Experiment of Leith was a catamaran engineered by the Scottish banker Patrick Miller of Dalswinton, to be used by the Swedish fleet in the Russo-Swedish War (1788-90). By the time the ship reached Stockholm the war was, however, already over.

== The ship ==
The ship had five masts, and the two hulls were each 32 metres long and 3.7 metres wide. In the absence of wind it could be driven by four or five paddlewheels powered by a capstan.
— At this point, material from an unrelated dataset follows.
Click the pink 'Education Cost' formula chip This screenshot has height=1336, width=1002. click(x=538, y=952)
Predating the marine implementation of steam power by a few decades the ship was thus powered manually by the crew and was reported to have reached 4.3 knots.
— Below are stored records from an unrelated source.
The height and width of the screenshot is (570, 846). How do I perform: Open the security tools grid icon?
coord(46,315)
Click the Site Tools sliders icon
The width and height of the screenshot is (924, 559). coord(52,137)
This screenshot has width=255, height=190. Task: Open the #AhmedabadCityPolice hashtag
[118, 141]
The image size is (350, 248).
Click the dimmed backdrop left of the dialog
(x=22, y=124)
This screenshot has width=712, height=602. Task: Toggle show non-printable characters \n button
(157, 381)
Experiment of Leith was anchored to the east of the island of Skeppsholmen in Stockholm where it remained for over four years until it was sunk in 1794 in order to form part of the foundation for a bridge.

The ship was a smaller version of one of Miller's earlier plans for a warship, which had been referred to by Swedish naval architect Fredrik Henrik af Chapman as the "Sea-Spook".

== The golden box ==
In return for the ship the king of Sweden, Gustavus III, gave Miller a golden box. It was the size of a snuff box and is kept today at the Victoria and Albert Museum together with the letter of thanks from the Swedish king, dated 20 May 1791.

The box contained swede seeds which Miller planted, and which are said to have started the Scottish taste for turnips or "neeps", eaten for example as a classic side to the national dish haggis.